> [Exercise directions]: For each line below that includes the string "using", show the whole line.

————

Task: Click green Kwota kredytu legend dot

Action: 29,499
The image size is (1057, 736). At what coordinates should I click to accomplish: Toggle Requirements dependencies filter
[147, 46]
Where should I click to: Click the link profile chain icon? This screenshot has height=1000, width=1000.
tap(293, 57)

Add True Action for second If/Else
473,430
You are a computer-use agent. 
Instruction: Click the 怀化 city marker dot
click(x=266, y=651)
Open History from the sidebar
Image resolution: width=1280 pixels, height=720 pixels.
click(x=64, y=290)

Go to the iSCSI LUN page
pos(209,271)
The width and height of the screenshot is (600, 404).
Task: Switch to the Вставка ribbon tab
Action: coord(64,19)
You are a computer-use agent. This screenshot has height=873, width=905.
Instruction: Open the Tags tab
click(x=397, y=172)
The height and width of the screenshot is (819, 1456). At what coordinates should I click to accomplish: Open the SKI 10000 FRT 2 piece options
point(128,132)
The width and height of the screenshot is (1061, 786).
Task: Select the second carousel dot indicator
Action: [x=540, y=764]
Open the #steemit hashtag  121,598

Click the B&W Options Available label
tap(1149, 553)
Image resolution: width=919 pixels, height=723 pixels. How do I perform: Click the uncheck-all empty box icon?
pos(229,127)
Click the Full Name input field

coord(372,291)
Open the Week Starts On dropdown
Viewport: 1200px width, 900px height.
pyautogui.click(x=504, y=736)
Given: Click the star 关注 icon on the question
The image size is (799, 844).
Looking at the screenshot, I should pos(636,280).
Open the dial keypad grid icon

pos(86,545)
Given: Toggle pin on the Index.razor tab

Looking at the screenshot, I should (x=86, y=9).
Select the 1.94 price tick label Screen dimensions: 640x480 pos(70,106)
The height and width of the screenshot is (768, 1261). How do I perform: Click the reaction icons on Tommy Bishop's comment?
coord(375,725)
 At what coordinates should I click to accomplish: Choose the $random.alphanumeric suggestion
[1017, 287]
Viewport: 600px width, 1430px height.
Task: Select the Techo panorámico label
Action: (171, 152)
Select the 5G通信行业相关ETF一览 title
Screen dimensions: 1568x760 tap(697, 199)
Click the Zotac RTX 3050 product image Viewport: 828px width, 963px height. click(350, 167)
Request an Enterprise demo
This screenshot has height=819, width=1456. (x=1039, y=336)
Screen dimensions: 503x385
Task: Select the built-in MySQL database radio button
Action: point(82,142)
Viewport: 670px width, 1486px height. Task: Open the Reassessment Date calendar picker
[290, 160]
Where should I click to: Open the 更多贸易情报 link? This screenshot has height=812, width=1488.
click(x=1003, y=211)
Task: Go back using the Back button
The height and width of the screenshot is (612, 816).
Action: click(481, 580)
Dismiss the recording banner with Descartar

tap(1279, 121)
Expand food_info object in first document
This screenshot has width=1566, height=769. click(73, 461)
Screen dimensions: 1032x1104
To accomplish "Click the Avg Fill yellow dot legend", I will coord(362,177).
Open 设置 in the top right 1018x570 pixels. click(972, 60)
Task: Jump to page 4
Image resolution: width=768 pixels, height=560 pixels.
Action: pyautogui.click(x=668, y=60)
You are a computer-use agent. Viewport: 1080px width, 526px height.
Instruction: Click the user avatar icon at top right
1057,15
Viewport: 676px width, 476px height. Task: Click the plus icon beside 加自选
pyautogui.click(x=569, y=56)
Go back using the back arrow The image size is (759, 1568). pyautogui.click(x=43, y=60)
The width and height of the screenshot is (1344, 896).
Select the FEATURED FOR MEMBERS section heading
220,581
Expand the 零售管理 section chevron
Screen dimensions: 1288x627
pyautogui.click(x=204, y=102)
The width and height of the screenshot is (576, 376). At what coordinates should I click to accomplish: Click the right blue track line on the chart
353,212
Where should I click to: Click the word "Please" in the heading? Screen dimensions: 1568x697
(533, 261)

————

> [Exercise output]:
Task: Go back using the Back button
Go back using the back arrow The image size is (759, 1568). pyautogui.click(x=43, y=60)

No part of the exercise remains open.